Knowledge Transfer Partnership with Vietnam National University
On the 5 May 2015, Lord Phillips of Worth Matravers – first president of the UK Supreme Court and Visiting Professor at King’s College London – launched a Knowledge Transfer Partnership between The Dickson Poon School of Law and Vietnam National University (VNU) School of Law. Introduced as part of a seminar at the Ministry of Justice in Hanoi discussing the Magna Carta, Rule of Law, Criminal Law, and Penal Reform, King’s at VNU-Law will forge collaborations between the two institution’s law schools in the fields of research, teaching, and policy. This unique Knowledge Transfer Partnership will not only improve the visibility of UK legal scholarship in Vietnam, but will also promote the long-term economic development and the welfare of people in both countries.

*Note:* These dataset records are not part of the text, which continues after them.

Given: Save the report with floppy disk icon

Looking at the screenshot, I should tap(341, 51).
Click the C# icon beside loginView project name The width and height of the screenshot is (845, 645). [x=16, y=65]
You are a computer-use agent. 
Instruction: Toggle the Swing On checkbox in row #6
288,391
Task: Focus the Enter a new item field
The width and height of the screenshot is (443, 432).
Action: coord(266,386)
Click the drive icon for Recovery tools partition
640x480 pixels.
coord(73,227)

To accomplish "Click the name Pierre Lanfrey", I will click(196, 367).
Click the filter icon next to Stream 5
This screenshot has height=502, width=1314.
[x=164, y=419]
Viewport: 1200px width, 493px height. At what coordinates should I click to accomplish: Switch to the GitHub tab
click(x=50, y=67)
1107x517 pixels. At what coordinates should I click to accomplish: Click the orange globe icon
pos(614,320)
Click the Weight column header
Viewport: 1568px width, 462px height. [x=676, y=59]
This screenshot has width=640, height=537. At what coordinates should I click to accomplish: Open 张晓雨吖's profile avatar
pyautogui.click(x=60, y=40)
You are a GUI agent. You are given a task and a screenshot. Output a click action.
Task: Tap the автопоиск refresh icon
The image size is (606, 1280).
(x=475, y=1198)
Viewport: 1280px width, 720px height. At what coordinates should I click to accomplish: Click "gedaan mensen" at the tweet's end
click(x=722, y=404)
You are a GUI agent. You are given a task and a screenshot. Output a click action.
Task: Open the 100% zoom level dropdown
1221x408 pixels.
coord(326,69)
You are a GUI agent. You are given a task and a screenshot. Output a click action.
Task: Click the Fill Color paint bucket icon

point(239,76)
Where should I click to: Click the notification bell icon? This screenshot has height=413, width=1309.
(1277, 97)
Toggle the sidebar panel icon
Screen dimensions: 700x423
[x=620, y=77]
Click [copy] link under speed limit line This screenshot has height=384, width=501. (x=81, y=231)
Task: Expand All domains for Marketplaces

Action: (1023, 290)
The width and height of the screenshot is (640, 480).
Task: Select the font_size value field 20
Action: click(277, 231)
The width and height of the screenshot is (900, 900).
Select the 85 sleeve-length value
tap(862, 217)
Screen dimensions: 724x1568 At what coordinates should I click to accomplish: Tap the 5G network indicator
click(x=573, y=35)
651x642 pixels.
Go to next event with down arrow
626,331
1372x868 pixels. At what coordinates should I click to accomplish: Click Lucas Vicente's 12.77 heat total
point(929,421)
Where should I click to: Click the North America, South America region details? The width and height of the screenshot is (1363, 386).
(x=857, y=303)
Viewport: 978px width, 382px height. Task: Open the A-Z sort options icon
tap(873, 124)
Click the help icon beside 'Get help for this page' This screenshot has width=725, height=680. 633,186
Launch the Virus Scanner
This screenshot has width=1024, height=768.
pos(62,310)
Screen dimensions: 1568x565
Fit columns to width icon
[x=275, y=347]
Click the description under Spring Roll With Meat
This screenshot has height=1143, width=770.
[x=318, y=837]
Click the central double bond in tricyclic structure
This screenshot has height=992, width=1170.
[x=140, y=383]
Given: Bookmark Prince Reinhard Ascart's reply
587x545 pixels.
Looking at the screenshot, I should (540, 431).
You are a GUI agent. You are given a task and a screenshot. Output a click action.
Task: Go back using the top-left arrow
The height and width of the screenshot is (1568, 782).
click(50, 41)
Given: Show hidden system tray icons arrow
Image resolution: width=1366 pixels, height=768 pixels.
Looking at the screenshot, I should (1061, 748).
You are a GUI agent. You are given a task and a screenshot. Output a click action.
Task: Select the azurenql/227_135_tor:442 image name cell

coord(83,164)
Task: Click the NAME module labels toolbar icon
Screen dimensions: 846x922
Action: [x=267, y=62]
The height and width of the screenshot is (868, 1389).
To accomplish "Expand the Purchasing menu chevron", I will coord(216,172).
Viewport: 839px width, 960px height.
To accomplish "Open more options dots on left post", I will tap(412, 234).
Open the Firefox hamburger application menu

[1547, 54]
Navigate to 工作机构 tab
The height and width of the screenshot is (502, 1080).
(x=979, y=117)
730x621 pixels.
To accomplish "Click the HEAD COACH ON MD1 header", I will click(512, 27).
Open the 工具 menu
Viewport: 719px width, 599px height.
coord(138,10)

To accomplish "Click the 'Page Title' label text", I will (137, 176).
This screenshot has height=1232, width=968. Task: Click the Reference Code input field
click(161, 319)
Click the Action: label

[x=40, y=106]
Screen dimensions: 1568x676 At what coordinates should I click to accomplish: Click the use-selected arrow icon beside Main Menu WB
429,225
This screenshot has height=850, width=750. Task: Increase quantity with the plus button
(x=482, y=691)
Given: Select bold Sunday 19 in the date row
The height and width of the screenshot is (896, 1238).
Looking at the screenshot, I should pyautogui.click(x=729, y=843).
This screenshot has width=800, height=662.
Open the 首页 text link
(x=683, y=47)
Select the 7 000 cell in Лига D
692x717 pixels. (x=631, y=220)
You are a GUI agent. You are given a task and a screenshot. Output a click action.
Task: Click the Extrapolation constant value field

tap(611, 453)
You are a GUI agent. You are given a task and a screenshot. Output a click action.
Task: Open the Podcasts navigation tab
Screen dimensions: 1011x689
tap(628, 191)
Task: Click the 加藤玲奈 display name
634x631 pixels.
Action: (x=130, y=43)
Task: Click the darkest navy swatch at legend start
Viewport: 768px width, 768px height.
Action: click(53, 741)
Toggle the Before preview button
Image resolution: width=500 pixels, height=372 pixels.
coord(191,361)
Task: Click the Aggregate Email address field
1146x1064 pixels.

‘I welcome the launch of King’s at VNU-Law,’ said Lord Phillips, speaking to a crowd that included Vietnam's Deputy Minister of Justice, as well as officials from Criminal and Administrative Law Departments; the Bureau of Judicial Affairs Support; the Institute of Legal Science and the Department of International Co-Operation. ‘It is a sign of co-operation between the UK and Vietnam in the areas of law and international Higher Education. It will build important relationships for our two countries’ judges, lawyers, law academics and students. This is a vital step in enhancing the capability of both the UK and Vietnam to learn more about each other’s law, culture and society as well as strengthening their respective legal systems.’
The collaboration will be helmed in Vietnam by King’s Professor Maleiha Malik (pictured). Professor Malik is Professor of Law in The Dickson Poon School of Law, where her research interests include Discrimination Law, European Union Law, Transnational Law and Jurisprudence. ‘I am delighted to spend time in Vietnam working with my academic colleagues, teaching students and meeting policy makers so that I can deepen my knowledge of Vietnam’s legal system, culture and society’ said Professor Malik, commenting on her involvement with the programme. ‘The close collaborations forged by King’s at VNU-Law will support the increasing focus on Vietnam at King’s Transnational Law Institute , King’s Global Institutes and the London Asia Pacific Centre for Social Sciences’.
King’s at VNU-Law is funded by the British Council, The Leverhulme Trust, and King’s College London.